John Mellus

No. 33, 45, 48
- Position: Offensive tackle

Personal information
- Born: June 16, 1917 Plymouth, Pennsylvania, U.S.
- Died: November 28, 2005 (aged 88) Dallas, Pennsylvania, U.S.
- Listed height: 6 ft 0 in (1.83 m)
- Listed weight: 214 lb (97 kg)

Career information
- High school: Hanover Twp., Luzerne Co., (PA)
- College: Villanova (1934-1937)
- NFL draft: 1938: 9th round, 78th overall pick

Career history
- New York Giants (1938–1941); San Francisco 49ers (1946); Baltimore Colts (1947-1949);

Awards and highlights
- NFL champion (1938); First-team All-Pro (1941); 2× NFL All-Star Game (1938, 1941); Second-team All-American (1937); Second-team All-Eastern (1937);

Career NFL/AAFC statistics
- Games played: 95
- Games started: 47
- Stats at Pro Football Reference

= John Mellus =

American football player (1917–2005)

John George Mellus (June 16, 1917 – November 28, 2005) was an American professional football player who played professional football as an tackle for eight seasons in the National Football League (NFL) and the All-America Football Conference (AAFC).

==Career==
Mellus was born in 1917, at Plymouth, Pennsylvania, the grandson of Lithuanian immigrants, and graduated in 1934 from Hanover High School at Hanover Township, Luzerne County, Pennsylvania.
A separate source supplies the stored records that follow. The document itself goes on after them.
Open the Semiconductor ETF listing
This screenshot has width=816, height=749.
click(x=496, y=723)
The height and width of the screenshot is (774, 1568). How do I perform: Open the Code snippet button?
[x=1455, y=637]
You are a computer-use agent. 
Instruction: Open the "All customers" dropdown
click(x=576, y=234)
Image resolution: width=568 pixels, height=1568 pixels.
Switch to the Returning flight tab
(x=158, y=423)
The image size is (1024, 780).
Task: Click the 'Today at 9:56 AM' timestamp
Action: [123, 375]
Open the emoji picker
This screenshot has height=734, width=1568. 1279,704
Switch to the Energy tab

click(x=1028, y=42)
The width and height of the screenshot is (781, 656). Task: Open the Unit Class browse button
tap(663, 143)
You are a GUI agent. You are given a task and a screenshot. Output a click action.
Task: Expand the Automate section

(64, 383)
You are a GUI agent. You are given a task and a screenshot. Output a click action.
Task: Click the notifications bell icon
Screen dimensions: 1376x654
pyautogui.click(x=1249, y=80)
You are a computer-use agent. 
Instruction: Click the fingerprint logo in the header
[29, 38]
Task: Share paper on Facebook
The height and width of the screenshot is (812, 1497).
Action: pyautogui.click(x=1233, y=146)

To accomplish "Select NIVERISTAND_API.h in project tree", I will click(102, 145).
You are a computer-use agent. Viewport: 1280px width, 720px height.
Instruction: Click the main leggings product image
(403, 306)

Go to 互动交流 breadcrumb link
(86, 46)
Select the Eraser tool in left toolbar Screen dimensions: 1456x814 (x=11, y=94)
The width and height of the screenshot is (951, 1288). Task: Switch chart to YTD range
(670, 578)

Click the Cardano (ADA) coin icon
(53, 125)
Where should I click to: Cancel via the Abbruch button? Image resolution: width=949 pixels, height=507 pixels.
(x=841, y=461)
Mellus attended Villanova University from 1934 to 1937, where he played football. In 1937 he was named to the New York Sun's collegiate All-America team (first-team) and to the Associated Press's 13th annual collegiate All-America team (second-team).

Mellus was drafted in the ninth round of the 1938 NFL Draft. In 1938, Mellus played for the New York Giants on their championship team, and on their teams of 1939 to 1941. In December 1941, he was named to the first-team of the Associated Press's NFL All-Star team. After being drafted into military service in February 1942, Mellus played for the Eastern Army All-Star Team. In December 1943, he was named to the Associated Press's military service All American team.

Following his discharge from the military, Mellus played in 1946 for the San Francisco 49ers and from 1947 to 1949 for the Baltimore Colts. He was inducted into the Luzerne County Sports Hall of Fame in 1988, and into the Villanova University "Wall of Fame" in 2002.

Mellus died at Dallas, Pennsylvania in 2005.